- [What the task requires] Please transcribe, word for word, only the lines from the one containing "Instruction: Click the scrollbar up arrow" through the last line of the records below, both included, and leave out every picture.
§
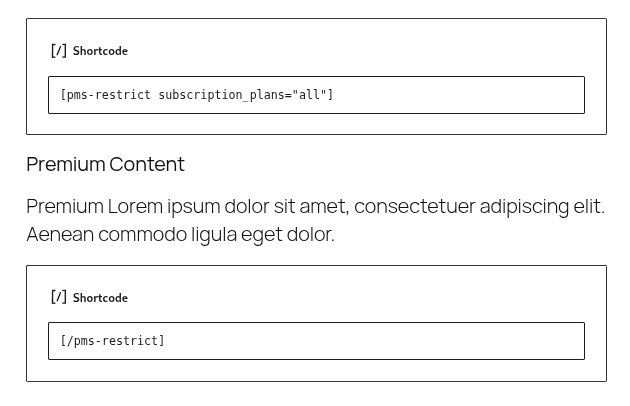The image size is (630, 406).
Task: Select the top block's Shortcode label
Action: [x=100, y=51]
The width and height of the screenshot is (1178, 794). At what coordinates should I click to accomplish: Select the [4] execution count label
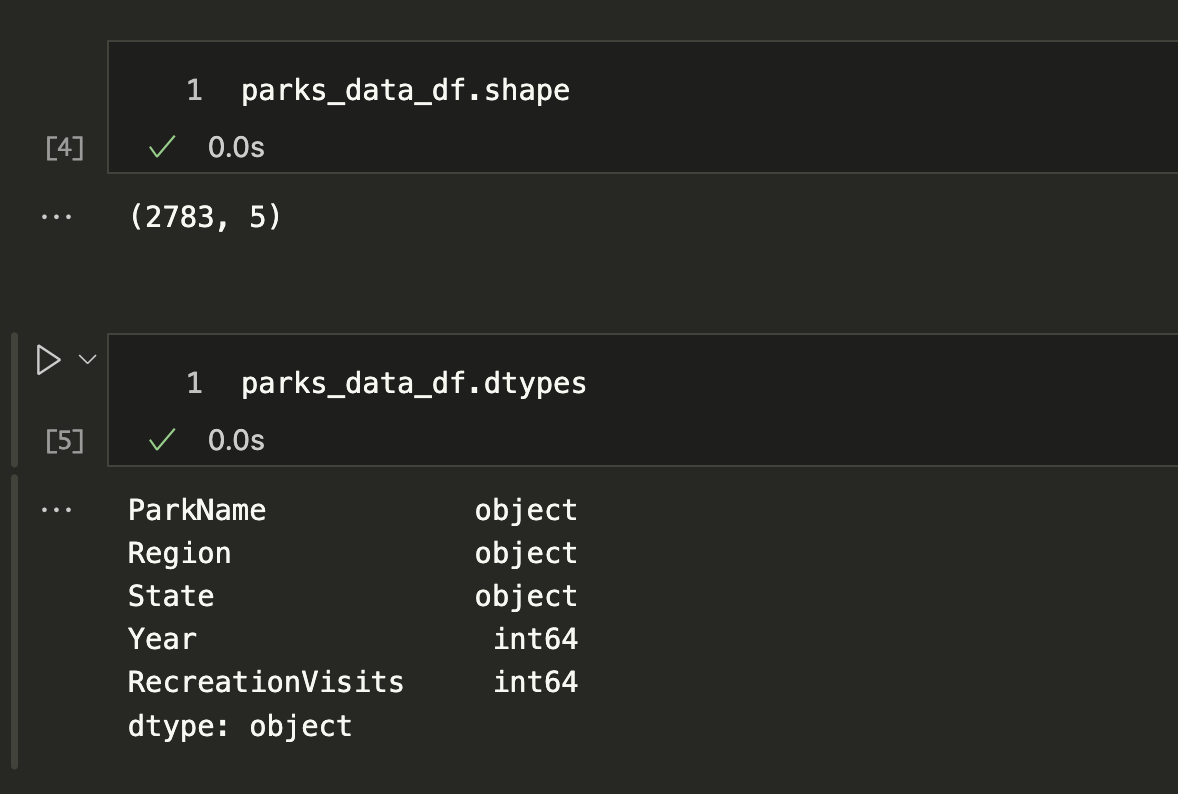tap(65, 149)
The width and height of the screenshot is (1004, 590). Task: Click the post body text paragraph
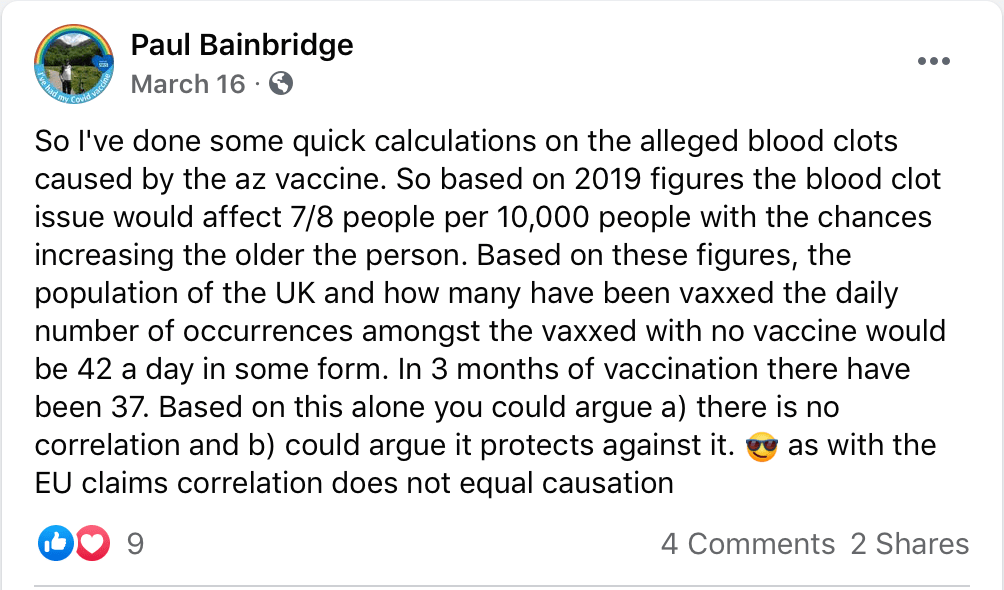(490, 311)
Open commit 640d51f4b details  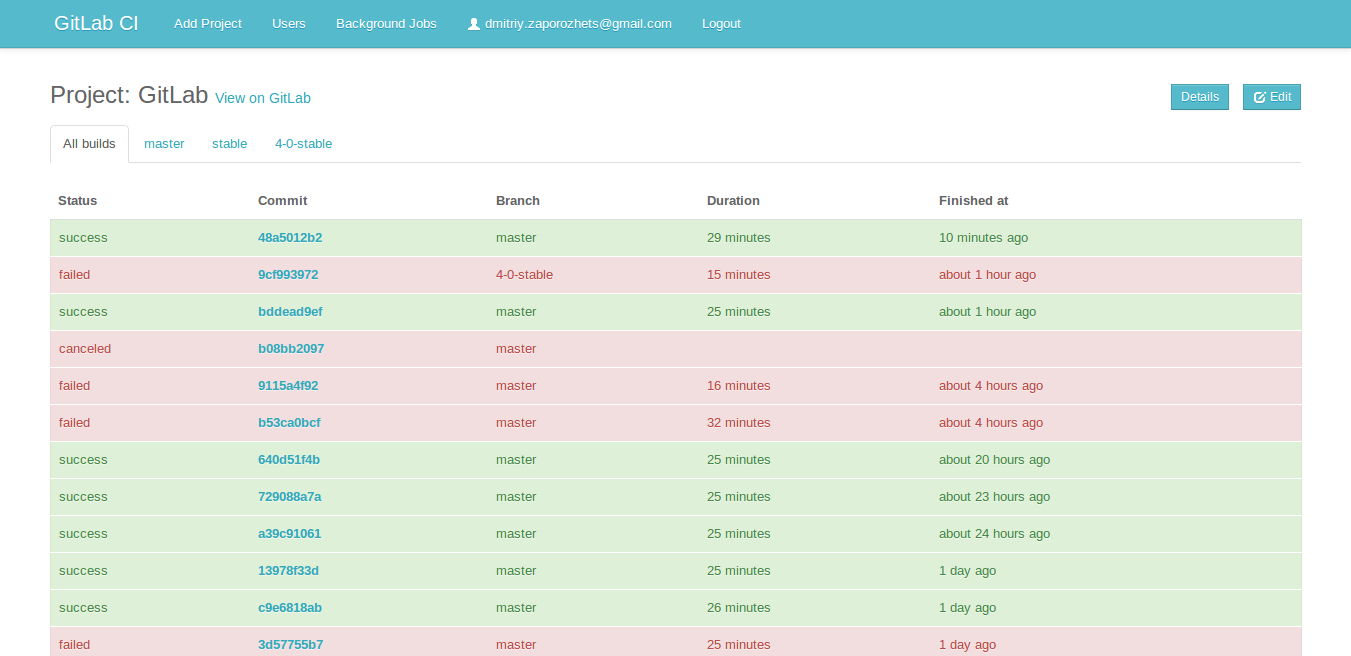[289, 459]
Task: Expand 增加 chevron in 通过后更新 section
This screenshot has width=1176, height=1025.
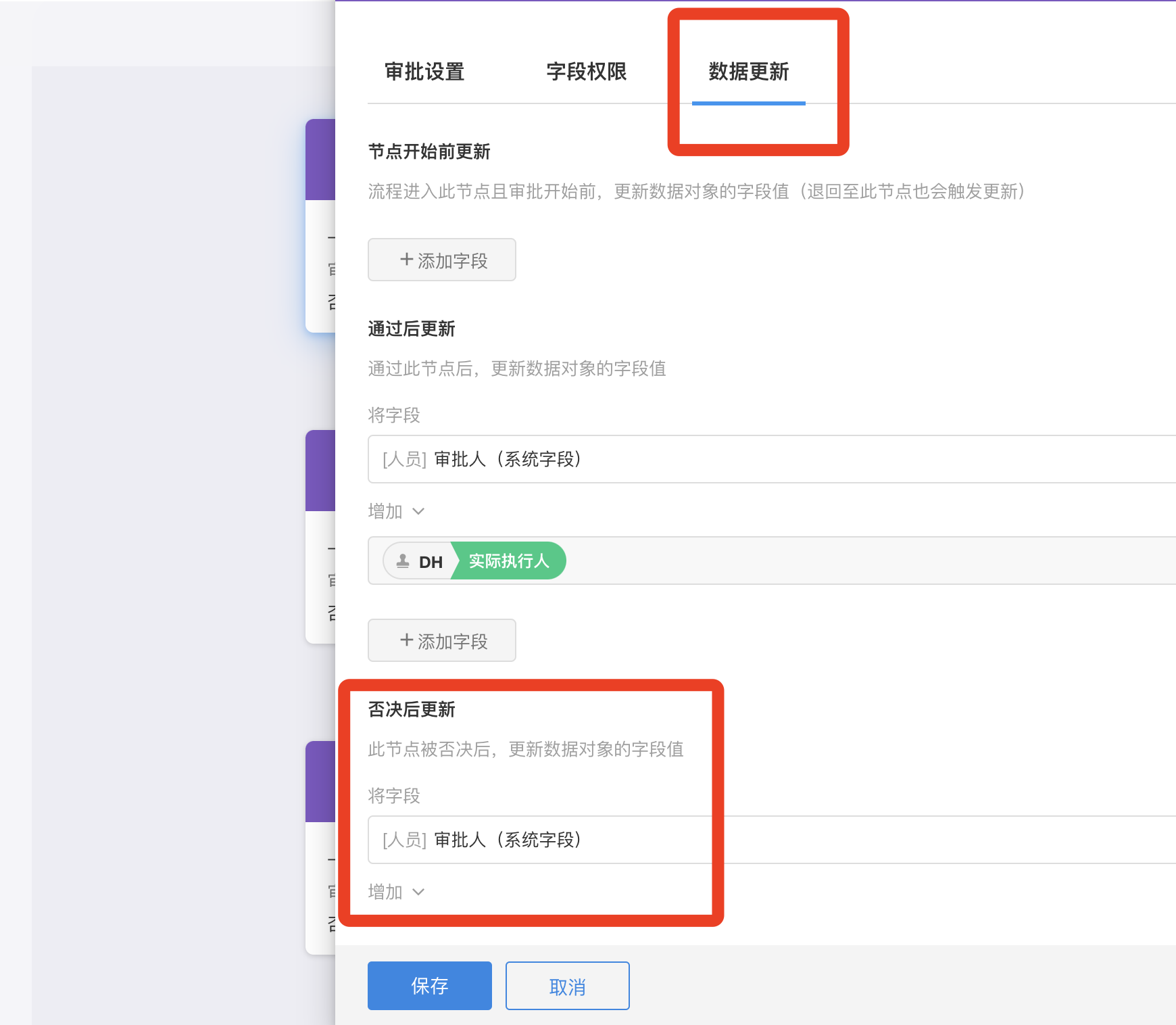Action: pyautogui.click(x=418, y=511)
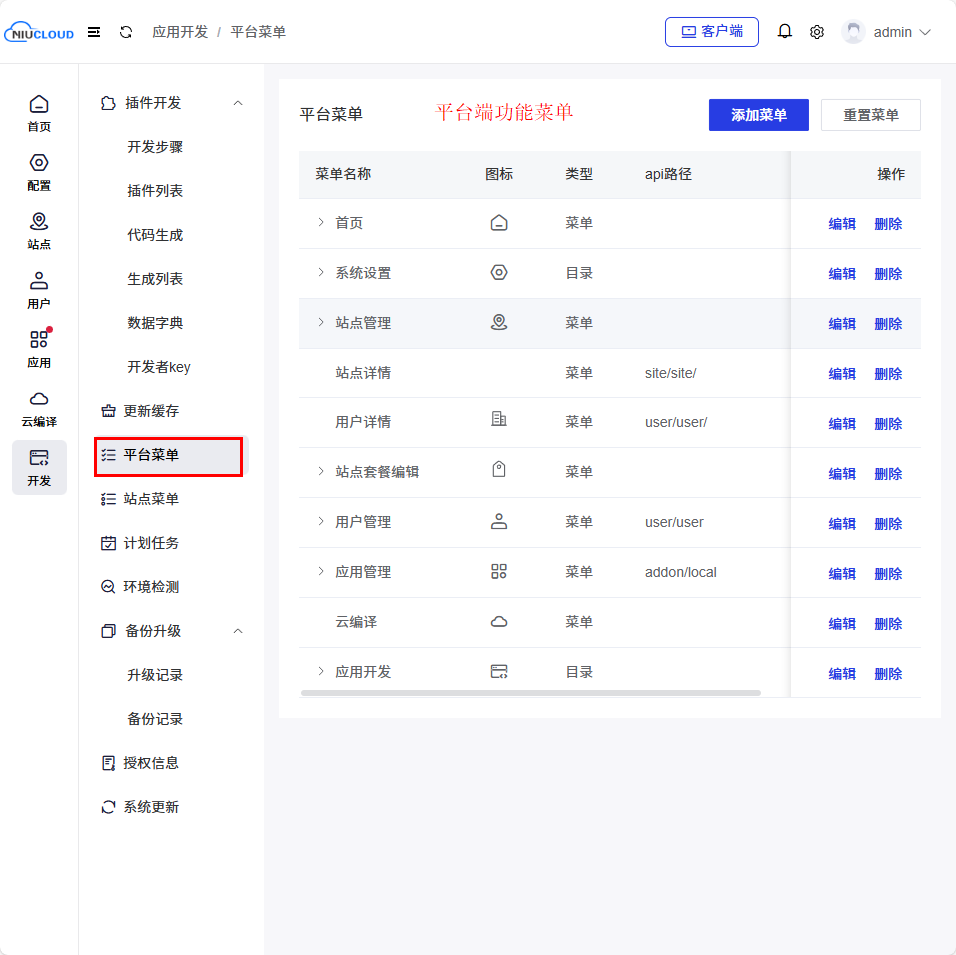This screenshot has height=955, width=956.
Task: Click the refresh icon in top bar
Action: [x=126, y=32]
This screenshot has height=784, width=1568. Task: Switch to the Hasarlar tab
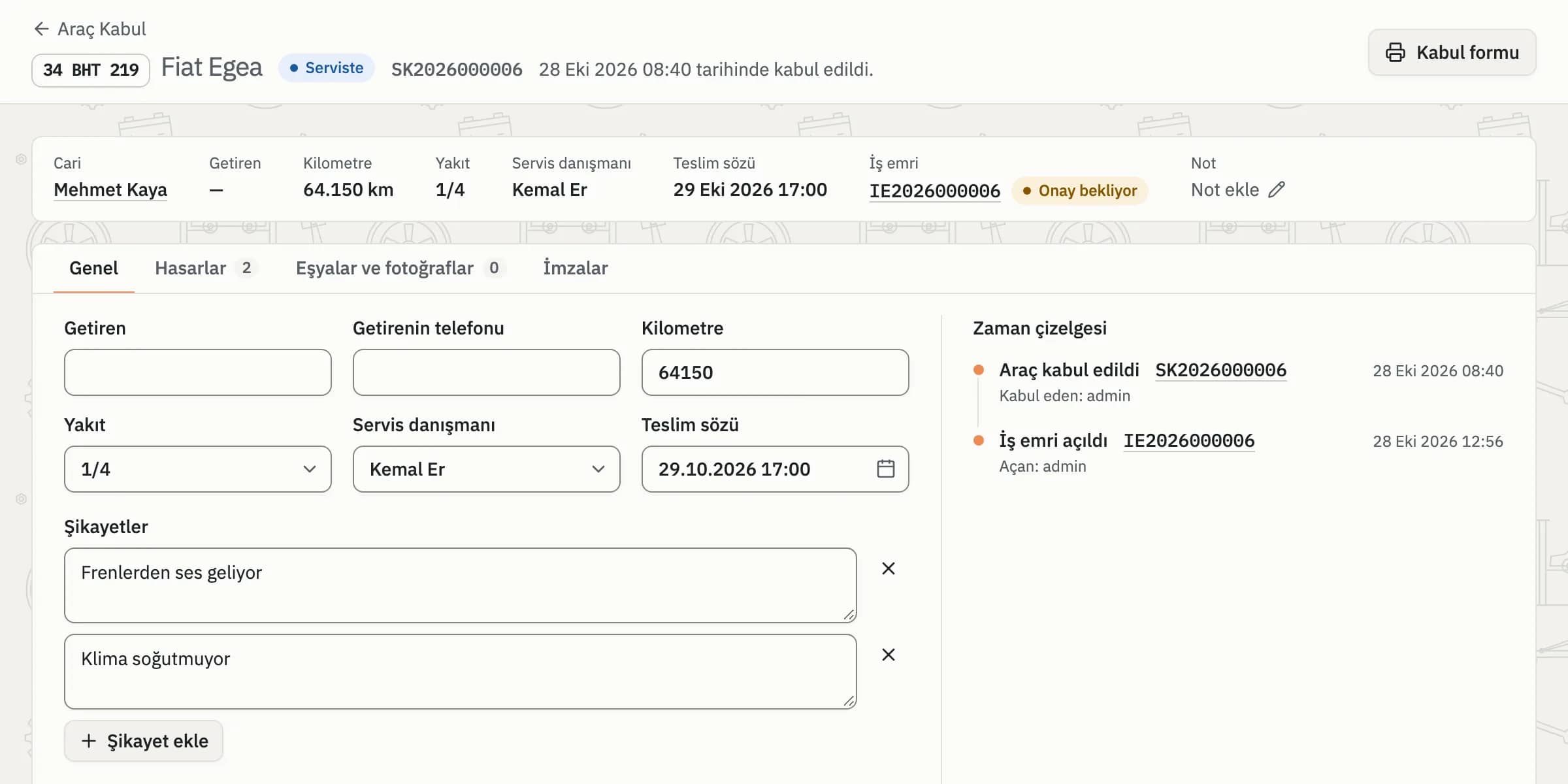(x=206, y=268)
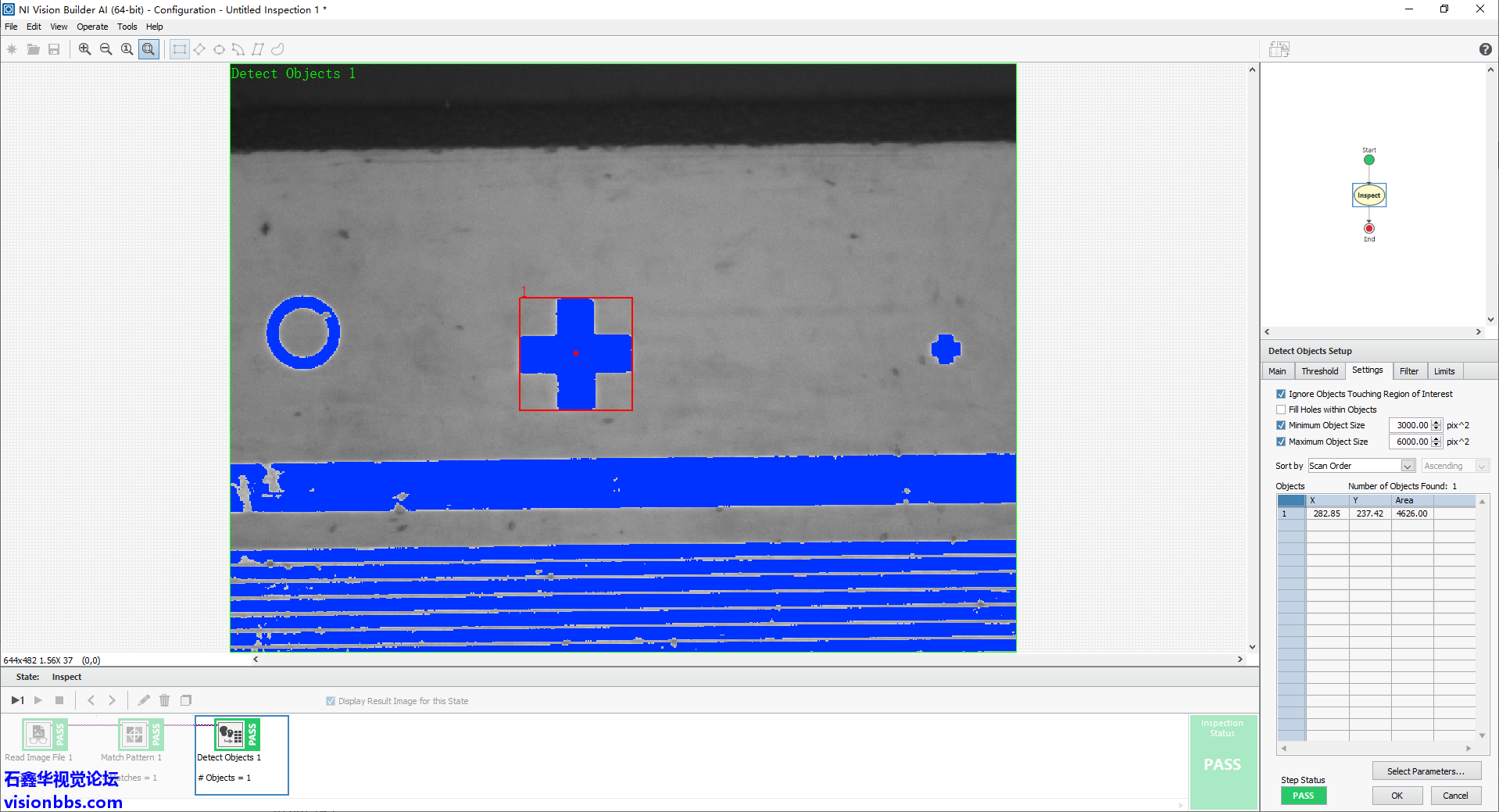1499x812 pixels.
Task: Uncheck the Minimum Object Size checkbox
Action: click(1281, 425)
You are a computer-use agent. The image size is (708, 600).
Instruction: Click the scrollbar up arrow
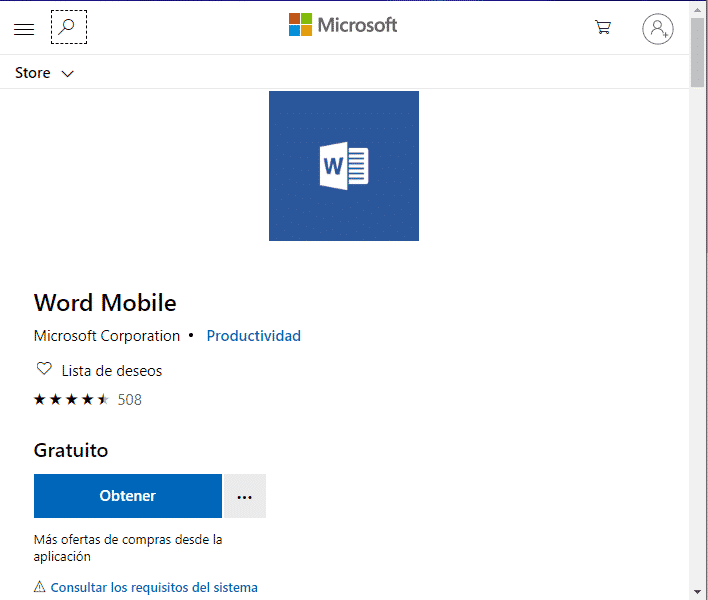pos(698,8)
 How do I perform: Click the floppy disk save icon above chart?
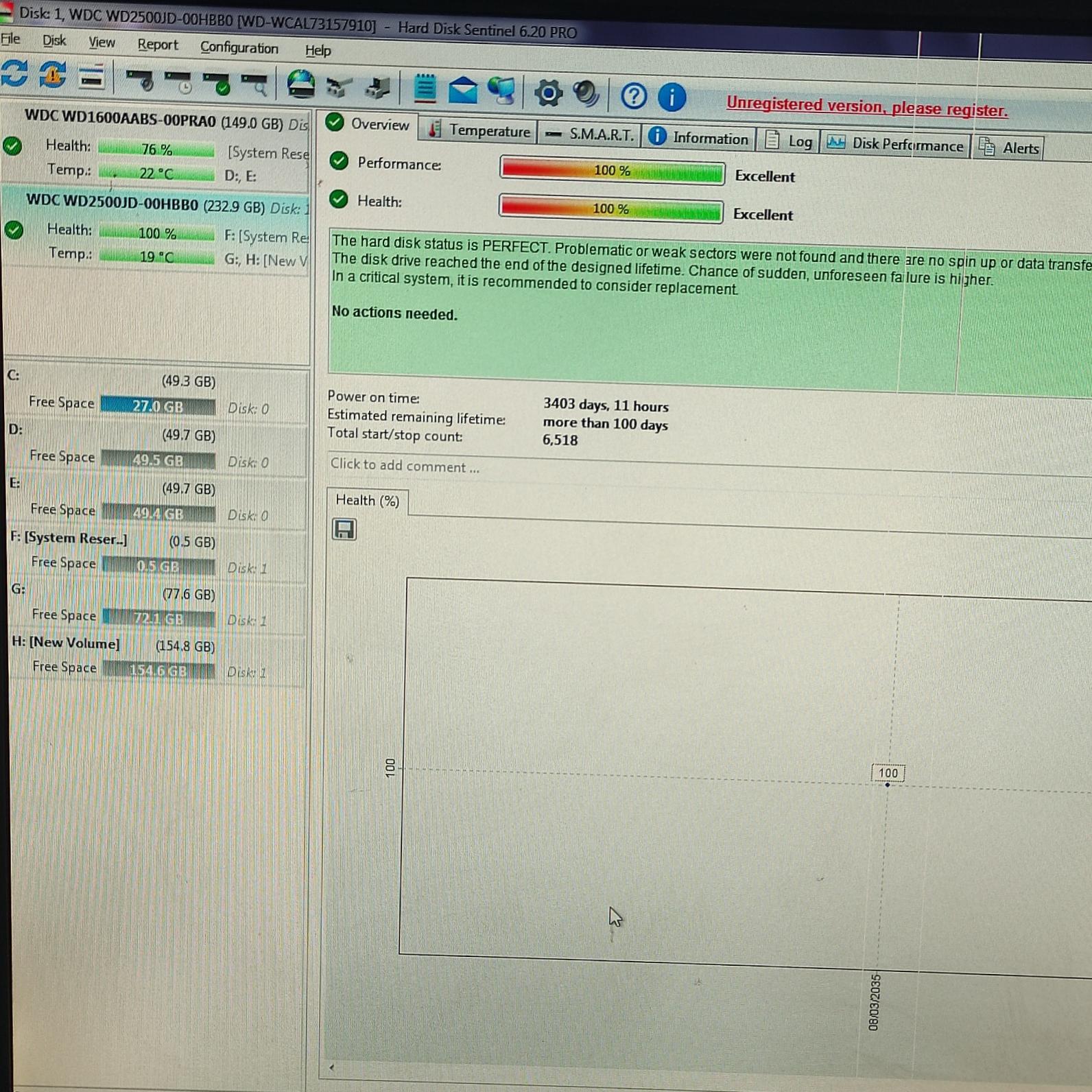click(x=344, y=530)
§
- [Answer box]
Instruction: Click the scrollbar up arrow
pos(698,8)
 How do I perform: Click the floppy disk save icon above chart?
click(x=344, y=530)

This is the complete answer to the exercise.